*Exercise brief*. Filter this material down to the lines that hold "computer", copying each one.
═══ Records
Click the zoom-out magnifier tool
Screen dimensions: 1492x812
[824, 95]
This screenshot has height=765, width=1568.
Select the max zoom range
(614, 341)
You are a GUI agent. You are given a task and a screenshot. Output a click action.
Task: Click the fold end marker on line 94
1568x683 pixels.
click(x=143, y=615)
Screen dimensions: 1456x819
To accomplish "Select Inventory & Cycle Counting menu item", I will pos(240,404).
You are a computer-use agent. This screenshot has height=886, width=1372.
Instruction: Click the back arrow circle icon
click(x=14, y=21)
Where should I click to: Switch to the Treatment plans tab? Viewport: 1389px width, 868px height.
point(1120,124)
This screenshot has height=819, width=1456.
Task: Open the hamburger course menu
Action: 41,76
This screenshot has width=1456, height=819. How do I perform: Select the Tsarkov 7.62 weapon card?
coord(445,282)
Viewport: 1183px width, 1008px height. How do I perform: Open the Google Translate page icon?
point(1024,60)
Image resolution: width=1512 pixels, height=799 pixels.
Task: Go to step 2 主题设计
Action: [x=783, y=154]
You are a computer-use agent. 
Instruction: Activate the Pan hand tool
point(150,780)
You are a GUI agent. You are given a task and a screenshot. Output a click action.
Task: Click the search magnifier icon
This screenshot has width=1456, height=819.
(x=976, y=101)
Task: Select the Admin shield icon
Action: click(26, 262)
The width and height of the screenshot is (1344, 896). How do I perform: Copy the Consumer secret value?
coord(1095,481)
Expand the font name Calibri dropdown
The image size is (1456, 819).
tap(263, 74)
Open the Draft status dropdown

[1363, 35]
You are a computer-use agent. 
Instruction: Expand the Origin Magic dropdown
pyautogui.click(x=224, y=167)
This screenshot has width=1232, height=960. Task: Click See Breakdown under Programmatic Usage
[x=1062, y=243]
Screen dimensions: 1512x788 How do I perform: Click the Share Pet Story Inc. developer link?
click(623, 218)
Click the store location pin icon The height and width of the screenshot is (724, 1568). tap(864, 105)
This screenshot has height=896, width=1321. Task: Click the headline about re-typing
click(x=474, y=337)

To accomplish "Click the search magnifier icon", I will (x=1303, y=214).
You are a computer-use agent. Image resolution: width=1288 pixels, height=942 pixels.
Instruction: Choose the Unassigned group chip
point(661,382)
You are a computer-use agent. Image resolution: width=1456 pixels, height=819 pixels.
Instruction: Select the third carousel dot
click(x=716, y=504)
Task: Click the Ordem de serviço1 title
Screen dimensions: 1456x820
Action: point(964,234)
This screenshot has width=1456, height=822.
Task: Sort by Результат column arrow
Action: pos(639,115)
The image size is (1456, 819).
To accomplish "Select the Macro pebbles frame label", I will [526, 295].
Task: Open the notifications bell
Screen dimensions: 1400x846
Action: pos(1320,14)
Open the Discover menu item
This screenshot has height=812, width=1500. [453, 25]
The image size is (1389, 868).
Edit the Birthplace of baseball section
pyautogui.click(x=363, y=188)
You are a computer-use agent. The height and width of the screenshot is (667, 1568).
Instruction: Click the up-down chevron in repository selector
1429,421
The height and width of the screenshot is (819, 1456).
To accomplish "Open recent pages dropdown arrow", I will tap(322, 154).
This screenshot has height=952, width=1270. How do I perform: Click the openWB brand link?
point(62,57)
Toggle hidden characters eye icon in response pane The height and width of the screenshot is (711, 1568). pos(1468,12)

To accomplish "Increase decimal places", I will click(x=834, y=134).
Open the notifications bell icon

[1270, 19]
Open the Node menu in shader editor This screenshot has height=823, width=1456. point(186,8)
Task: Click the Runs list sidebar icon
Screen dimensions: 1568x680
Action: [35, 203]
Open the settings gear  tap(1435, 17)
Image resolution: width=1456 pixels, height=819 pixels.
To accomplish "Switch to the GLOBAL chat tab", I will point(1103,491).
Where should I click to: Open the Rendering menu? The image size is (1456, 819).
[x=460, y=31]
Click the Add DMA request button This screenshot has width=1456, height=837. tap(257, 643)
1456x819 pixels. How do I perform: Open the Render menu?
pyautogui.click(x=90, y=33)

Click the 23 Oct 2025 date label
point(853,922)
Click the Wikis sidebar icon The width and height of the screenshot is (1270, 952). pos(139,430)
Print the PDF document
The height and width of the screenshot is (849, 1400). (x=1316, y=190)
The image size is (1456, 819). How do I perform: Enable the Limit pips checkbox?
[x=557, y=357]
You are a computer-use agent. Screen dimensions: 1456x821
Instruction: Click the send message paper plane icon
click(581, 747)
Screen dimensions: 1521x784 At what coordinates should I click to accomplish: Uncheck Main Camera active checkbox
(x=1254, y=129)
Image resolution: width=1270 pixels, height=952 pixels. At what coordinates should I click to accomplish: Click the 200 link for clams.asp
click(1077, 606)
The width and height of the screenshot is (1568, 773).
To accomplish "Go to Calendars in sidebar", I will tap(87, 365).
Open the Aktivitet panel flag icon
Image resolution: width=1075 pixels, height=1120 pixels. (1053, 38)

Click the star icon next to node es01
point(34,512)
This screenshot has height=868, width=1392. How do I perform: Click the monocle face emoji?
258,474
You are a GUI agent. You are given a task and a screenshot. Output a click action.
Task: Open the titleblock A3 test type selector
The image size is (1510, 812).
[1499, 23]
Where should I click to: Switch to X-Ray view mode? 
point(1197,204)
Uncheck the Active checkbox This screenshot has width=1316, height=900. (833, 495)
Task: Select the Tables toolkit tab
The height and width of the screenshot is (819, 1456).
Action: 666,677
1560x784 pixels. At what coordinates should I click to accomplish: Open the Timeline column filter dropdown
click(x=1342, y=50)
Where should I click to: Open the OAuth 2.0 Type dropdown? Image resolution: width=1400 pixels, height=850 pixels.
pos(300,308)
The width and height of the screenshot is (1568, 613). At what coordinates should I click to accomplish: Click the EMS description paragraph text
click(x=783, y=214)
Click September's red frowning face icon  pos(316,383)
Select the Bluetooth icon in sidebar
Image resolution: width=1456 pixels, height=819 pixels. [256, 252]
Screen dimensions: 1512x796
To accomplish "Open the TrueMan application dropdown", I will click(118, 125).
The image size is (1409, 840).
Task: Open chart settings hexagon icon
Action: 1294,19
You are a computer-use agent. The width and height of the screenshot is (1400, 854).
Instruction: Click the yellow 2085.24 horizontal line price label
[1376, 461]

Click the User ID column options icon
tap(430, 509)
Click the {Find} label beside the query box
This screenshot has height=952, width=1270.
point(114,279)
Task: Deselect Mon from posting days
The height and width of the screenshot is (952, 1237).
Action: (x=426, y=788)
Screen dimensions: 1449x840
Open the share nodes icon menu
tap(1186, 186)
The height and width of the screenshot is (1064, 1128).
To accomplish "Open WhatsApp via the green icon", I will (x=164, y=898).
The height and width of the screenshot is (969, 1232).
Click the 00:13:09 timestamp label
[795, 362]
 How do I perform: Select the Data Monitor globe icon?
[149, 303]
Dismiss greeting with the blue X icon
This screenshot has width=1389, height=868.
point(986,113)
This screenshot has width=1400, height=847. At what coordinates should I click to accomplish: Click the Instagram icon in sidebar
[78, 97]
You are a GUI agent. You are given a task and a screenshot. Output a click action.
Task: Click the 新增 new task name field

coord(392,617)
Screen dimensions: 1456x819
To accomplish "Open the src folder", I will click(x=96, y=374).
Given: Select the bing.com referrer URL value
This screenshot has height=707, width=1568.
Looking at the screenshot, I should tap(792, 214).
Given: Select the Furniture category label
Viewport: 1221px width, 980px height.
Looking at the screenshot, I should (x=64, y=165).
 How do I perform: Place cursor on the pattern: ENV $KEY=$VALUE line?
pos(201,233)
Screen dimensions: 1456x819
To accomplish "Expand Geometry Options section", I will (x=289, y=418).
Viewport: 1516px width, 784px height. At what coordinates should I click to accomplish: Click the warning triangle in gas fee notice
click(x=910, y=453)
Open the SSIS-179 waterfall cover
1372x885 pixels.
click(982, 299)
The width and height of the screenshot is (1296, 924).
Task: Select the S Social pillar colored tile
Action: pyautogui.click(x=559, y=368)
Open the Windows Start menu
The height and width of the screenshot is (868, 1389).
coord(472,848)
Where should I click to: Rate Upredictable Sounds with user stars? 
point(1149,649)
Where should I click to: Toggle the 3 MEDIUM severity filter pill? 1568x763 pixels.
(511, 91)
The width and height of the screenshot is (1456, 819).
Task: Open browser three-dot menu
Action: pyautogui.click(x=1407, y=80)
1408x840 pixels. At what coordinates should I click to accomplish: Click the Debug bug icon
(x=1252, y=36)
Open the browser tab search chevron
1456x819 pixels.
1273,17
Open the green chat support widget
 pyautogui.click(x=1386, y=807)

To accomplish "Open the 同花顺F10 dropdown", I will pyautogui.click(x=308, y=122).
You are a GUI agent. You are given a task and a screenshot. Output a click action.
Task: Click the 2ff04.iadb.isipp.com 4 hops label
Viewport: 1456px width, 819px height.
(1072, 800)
══════
*Answer box*.
You are a computer-use agent. This screenshot has height=886, width=1372.
You are a computer-use agent. 
You are a computer-use agent. 
You are a computer-use agent. Image resolution: width=1288 pixels, height=942 pixels.
You are a computer-use agent. Image resolution: width=1456 pixels, height=819 pixels.
You are a computer-use agent. The height and width of the screenshot is (667, 1568).
You are a computer-use agent. Screen dimensions: 1456x821
You are a computer-use agent. The width and height of the screenshot is (1400, 854).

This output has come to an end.